The United States declared war on Mexico in 1846, and Brigadier General Stephen W. Kearny led the main body of his Army of the West which included some 1,700 soldiers into the city to claim it and the whole New Mexico Territory for the United States. The United States officially gained New Mexico through the Treaty of Guadalupe Hidalgo by 1848.
Santa Fe Style
The Spanish laid out the city according to the “Laws of the Indies”, which are the town planning rules and ordinances which had been set up in 1573 by King Philip II. The fundamental premise was that the town be laid out around a central plaza. On its north side was the Palace of the Governors and on the East was the church that later became the Cathedral Basilica of Saint Francis of Assisi.
As the city grew throughout the 19th century, the building styles evolved too, so that by Statehood in 1912, the eclectic nature of the buildings looked like “Anywhere USA”. The city approached economic decline due to the railway moving west and the Federal government closing down Fort Marcy and thought it might be reversed by the promotion of tourism.

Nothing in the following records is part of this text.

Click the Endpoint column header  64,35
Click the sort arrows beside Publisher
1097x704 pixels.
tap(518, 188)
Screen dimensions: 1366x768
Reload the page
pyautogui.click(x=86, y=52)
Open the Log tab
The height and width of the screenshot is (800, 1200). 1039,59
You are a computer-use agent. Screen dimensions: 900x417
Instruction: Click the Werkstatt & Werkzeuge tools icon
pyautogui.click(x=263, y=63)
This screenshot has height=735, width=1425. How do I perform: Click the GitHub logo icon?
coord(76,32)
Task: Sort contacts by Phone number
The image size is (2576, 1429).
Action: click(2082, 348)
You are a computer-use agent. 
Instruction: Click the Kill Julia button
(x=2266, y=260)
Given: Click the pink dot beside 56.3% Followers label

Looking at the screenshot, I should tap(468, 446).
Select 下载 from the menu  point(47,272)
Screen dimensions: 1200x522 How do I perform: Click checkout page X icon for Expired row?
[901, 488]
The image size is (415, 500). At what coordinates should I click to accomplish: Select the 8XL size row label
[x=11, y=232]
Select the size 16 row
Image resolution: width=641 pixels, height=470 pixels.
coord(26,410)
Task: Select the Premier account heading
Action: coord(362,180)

One way they felt they could promote tourism to was imposing a unified building style – the Spanish Pueblo Revival look, which was based on work done in restoring the Palace of the Governors. The sources for this style came from the many defining features already found in the local architecture; vigas and canales from many old adobe homes, churches built many years before and found in the Pueblos, and the earth-toned, adobe-colored look of the exteriors.